🤖 AI Summary
Existing LLM-driven PDE solver generation methods rely heavily on numerical evaluation, incurring prohibitive computational costs. Method: This paper proposes an “Analysis–Generation–Synthesis” three-stage framework that integrates large language model reasoning with mathematical analysis—including solution-type identification, stability criteria, and mathematical chain-of-thought reasoning—to enable efficient, high-accuracy solver construction. Crucially, it introduces an iterative feedback-driven collaborative selection-and-hybridization mechanism that avoids redundant numerical verification during generation.

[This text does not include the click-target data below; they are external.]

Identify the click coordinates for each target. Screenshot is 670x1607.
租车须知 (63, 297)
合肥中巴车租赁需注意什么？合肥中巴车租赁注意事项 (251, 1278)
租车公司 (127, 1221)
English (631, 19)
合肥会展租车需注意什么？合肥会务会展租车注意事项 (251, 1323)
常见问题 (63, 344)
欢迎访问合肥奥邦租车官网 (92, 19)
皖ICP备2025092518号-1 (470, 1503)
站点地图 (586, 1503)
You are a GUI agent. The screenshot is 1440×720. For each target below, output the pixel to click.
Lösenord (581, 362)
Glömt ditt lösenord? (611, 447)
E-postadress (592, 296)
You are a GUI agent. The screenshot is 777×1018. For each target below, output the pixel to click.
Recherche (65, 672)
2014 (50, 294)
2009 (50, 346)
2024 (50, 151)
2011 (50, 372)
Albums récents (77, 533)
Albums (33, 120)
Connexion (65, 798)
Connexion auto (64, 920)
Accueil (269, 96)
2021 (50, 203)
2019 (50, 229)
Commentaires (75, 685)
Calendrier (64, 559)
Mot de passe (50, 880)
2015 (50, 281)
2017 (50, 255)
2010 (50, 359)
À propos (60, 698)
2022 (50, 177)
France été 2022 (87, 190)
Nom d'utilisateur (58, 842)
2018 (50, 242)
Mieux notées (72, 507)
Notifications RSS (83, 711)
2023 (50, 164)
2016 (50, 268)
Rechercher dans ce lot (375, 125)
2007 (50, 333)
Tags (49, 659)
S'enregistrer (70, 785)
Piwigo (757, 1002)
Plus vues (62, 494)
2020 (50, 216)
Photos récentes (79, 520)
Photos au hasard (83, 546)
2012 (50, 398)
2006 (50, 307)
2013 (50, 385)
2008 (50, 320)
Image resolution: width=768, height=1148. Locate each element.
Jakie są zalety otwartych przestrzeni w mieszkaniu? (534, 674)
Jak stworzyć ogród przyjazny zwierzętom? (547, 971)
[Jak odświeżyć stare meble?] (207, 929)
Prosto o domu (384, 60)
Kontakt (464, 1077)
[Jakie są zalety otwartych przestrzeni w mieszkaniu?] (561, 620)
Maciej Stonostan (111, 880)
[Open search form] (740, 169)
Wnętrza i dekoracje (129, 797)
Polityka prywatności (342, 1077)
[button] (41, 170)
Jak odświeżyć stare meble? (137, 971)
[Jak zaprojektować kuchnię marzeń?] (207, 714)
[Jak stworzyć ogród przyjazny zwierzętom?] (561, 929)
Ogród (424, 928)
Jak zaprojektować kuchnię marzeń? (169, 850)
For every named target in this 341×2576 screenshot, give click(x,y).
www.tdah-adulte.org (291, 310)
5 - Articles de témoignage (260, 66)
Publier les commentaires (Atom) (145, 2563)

Contribution/Results: Experiments demonstrate that the method achieves comparable or superior accuracy with only ~13 solver evaluations on average—reducing computational overhead by 60–75% over baselines—while improving solution accuracy by approximately 4×. Moreover, it exhibits strong robustness and generalization across diverse LLM architectures.
📝 Abstract
Current LLM-driven approaches using test-time computing to generate PDE solvers execute a large number of solver samples to identify high-accuracy solvers. These paradigms are especially costly for complex PDEs requiring substantial computational resources for numerical evaluation. We introduce PDE-SHARP, a framework to reduce computational costs by replacing expensive scientific computation by cheaper LLM inference that achieves superior solver accuracy with 60-75% fewer computational evaluations. PDE-SHARP employs three stages: (1) Analysis: mathematical chain-of-thought analysis including PDE classification, solution type detection, and stability analysis; (2) Genesis: solver generation based on mathematical insights from the previous stage; and (3) Synthesis: collaborative selection-hybridization tournaments in which LLM judges iteratively refine implementations through flexible performance feedback. To generate high-quality solvers, PDE-SHARP requires fewer than 13 solver evaluations on average compared to 30+ for baseline methods, improving accuracy uniformly across tested PDEs by $4 imes$ on average, and demonstrates robust performance across LLM architectures, from general-purpose to specialized reasoning models.